# START OF RECORDS FOR THIS TASK
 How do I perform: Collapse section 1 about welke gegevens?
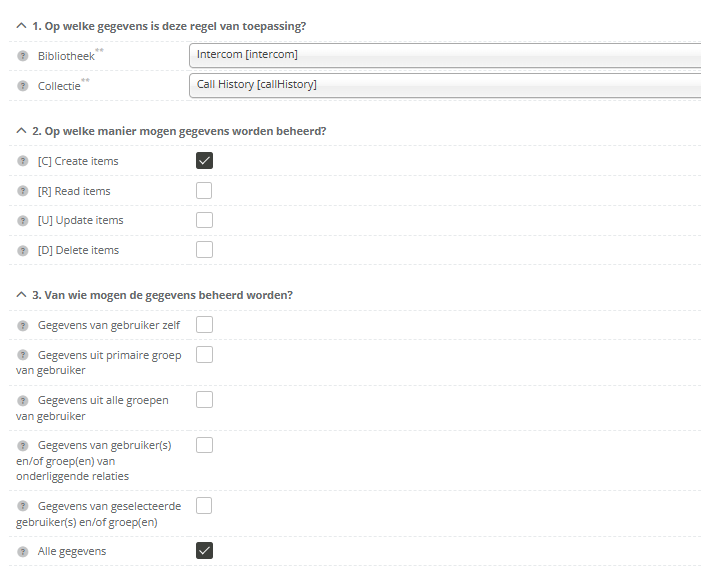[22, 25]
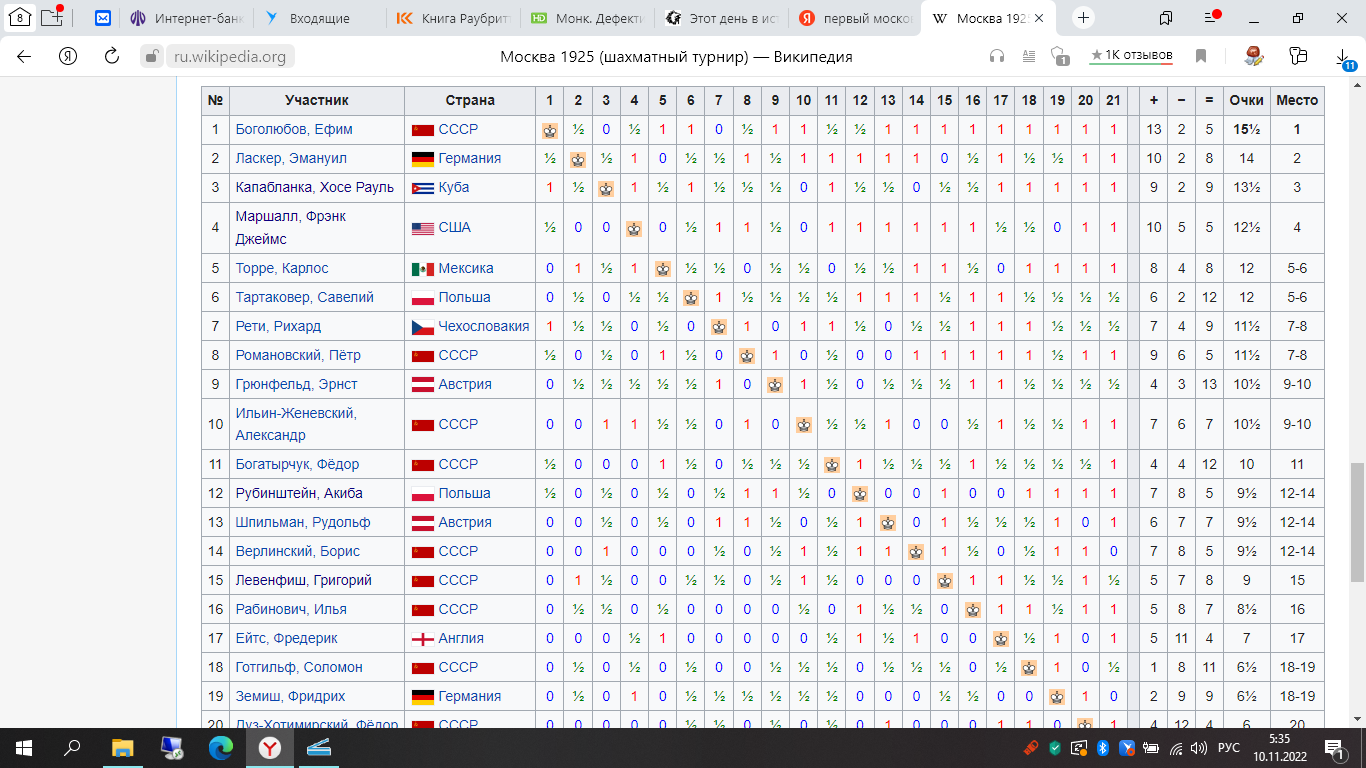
# END OF RECORDS FOR THIS TASK
# START OF RECORDS FOR THIS TASK
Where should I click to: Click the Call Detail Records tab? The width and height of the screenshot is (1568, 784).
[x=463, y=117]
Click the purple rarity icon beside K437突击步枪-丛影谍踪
# END OF RECORDS FOR THIS TASK
§ **TASK BRIEF**
Reproduce the material verbatim from the line containing "Where should I" through the line containing "Click the purple", including both of those lines.

§ **EXERCISE ANSWER**
Where should I click to: Click the Call Detail Records tab? The width and height of the screenshot is (1568, 784).
[x=463, y=117]
Click the purple rarity icon beside K437突击步枪-丛影谍踪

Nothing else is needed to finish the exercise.